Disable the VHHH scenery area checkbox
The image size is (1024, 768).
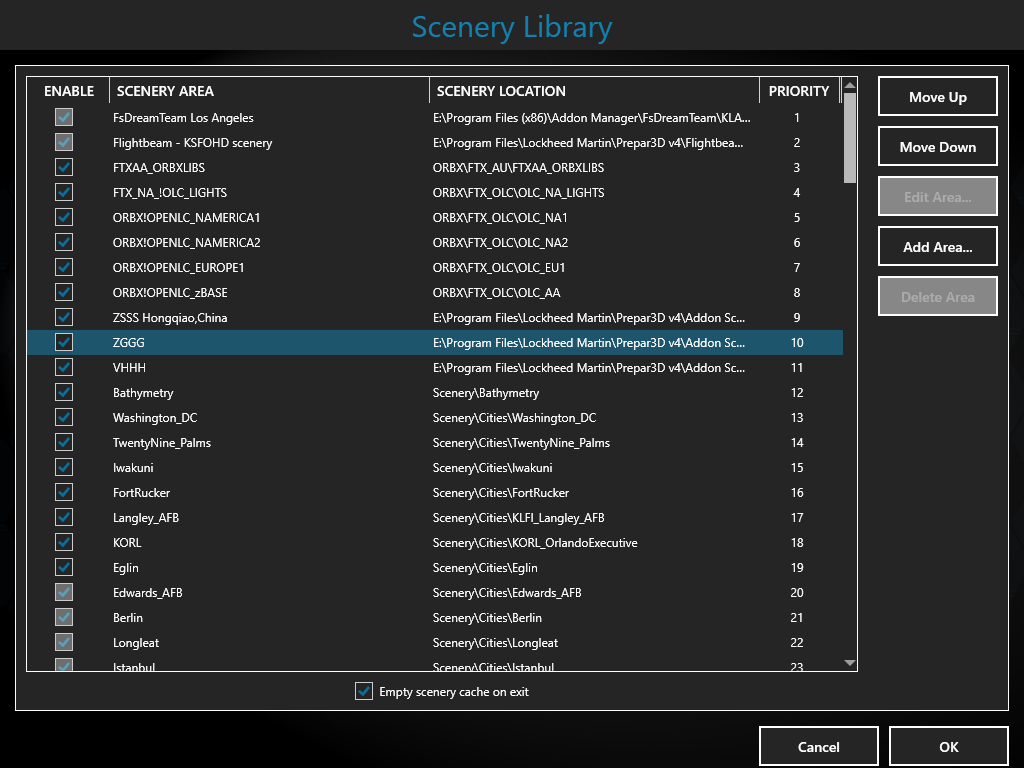click(x=64, y=368)
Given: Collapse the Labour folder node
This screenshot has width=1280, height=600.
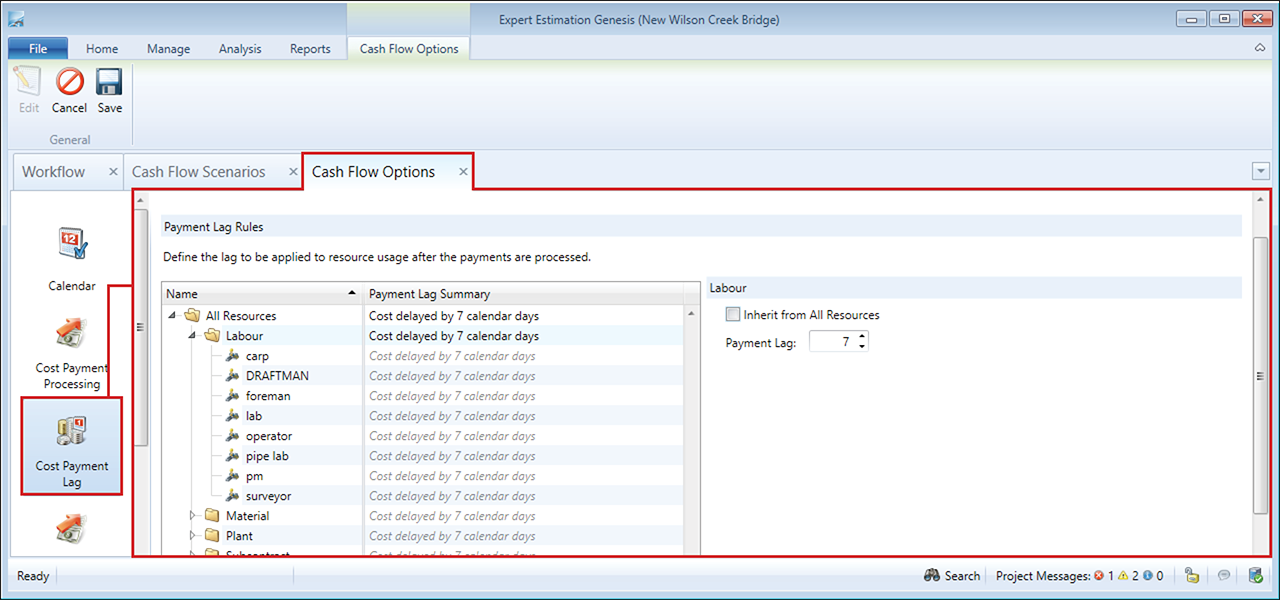Looking at the screenshot, I should pyautogui.click(x=193, y=335).
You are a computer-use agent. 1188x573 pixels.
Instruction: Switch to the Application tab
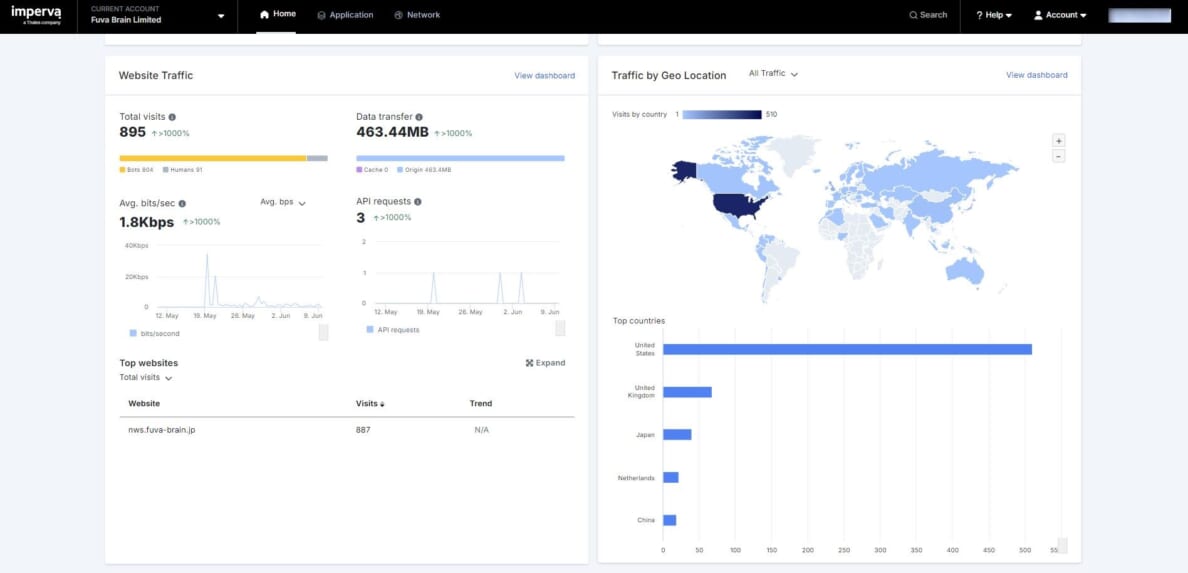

== AIM OF THE TASK ==
Exact copy, no pictures: reproduce every record above.

== EXPECTED ANSWER ==
Disable the VHHH scenery area checkbox
The image size is (1024, 768).
click(x=64, y=368)
Given: Collapse the Labour folder node
This screenshot has width=1280, height=600.
Looking at the screenshot, I should pyautogui.click(x=193, y=335).
You are a computer-use agent. 1188x573 pixels.
Instruction: Switch to the Application tab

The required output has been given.